I can hear the children of single parents sighing everywhere around the country, but bear with me please, guys.

Okay, I know the spiel. I know it hurt and made you feel weird as a child, or like you did something wrong. And I know that it sucked to not see both parents at the same time like all your friends seemed to. But the reality is that your parents were unhappy. Fundamentally so. There may have even been legal or physical reasons – reasons of danger to the parent or yourself – that led to the change. Things happen. People fall in love. It stands to reason that they can fall out of love too. It doesn’t make them bad people, and we should stop stigmatising divorce.

Besides, remember those parents that were together that you thought were perfect?

One of them hit your friend. Others were so unhappy with each other that they did stupid things. Things that they couldn’t take back. Then things escalated and the police came over and your 7 year old selves didn’t really understand why there were so many bruises and so many reports of Sarah’s mum ‘falling down the stairs’. You don’t remember even having seen her drop a fork, let alone stumble down stairs, but you can chalk that up to things you didn’t realise were happening when you were younger.

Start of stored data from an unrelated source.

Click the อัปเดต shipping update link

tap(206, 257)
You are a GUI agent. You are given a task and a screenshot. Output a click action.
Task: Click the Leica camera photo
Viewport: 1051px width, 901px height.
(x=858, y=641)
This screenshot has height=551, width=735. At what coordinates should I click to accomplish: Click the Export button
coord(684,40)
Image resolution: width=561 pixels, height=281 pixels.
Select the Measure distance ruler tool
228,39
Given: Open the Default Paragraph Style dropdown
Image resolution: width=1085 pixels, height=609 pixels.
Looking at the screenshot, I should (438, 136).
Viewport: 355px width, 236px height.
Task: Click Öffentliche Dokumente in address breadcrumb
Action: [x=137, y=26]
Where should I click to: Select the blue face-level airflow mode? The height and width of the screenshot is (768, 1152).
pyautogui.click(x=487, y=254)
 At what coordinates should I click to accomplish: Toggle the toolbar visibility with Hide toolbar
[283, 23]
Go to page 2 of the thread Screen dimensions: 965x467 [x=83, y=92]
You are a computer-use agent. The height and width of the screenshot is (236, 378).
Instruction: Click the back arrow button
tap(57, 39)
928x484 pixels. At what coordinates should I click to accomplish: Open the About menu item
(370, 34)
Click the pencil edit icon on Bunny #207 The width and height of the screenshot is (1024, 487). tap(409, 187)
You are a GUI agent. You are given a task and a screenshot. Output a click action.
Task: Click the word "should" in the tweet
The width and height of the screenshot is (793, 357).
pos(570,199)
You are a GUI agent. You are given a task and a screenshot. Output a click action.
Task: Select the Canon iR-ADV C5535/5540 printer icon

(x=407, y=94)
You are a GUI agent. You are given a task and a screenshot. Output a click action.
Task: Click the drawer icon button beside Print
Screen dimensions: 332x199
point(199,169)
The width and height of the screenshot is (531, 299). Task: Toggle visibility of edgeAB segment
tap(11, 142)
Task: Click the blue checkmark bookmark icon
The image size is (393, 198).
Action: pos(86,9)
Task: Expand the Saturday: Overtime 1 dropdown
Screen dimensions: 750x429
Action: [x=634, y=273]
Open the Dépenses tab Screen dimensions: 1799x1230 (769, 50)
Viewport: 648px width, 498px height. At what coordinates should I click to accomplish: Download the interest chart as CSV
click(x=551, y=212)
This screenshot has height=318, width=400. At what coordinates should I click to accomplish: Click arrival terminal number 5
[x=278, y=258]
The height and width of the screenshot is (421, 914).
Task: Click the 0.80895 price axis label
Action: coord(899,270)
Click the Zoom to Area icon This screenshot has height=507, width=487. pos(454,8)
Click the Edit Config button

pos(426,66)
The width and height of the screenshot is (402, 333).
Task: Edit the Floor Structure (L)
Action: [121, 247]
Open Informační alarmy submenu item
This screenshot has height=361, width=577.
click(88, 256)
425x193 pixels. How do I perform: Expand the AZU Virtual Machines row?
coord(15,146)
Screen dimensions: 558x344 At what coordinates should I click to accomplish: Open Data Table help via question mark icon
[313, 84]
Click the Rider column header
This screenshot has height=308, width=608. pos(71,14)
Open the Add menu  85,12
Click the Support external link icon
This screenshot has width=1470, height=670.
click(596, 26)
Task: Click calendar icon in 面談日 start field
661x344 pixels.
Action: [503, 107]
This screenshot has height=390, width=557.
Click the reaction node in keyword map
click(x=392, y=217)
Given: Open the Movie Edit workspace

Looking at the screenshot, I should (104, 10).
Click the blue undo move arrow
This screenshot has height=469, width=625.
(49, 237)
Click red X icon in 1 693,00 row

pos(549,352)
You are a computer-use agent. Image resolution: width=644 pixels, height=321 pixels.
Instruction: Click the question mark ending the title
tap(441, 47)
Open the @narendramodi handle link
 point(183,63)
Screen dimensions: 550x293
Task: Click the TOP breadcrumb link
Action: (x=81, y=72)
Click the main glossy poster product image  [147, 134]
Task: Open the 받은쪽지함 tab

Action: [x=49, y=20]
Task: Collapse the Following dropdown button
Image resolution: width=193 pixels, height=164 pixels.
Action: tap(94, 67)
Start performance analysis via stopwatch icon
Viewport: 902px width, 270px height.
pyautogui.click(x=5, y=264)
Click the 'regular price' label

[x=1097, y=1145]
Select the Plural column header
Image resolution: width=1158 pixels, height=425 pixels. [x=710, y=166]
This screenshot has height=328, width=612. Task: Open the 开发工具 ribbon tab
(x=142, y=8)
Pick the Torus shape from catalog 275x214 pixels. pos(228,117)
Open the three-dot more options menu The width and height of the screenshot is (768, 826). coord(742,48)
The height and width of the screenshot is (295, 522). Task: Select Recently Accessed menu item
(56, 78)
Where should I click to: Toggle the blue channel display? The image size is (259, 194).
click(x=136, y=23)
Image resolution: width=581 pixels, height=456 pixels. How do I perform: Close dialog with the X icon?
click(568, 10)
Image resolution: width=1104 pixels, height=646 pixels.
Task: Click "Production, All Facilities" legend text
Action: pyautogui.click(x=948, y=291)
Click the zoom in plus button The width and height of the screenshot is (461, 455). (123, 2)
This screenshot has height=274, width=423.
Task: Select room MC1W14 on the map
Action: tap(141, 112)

These relationships often have tells too. Often, everyone in the room knows where the relationship is headed, and the couple are the last to realise for themselves. Beware the couple that can’t be alone together, or run out of conversation in large groups. Or controlling, one-sided relationships. The most modern-age issue – the insta relationship. It’s all smiles in the profile picture but the tagged posts and backgrounds of your friends’ pictures reveal quite a different, frowny story.

Silence is never good either.

Particularly if it’s one person talking over or silencing the other.

Companionable silence is one thing, but enforced silence is a slippery slope to divorce. And that’s okay – divorce is often the necessary response to a failing relationship, and that’s nothing to be ashamed of. It is what is standing in your way of happiness.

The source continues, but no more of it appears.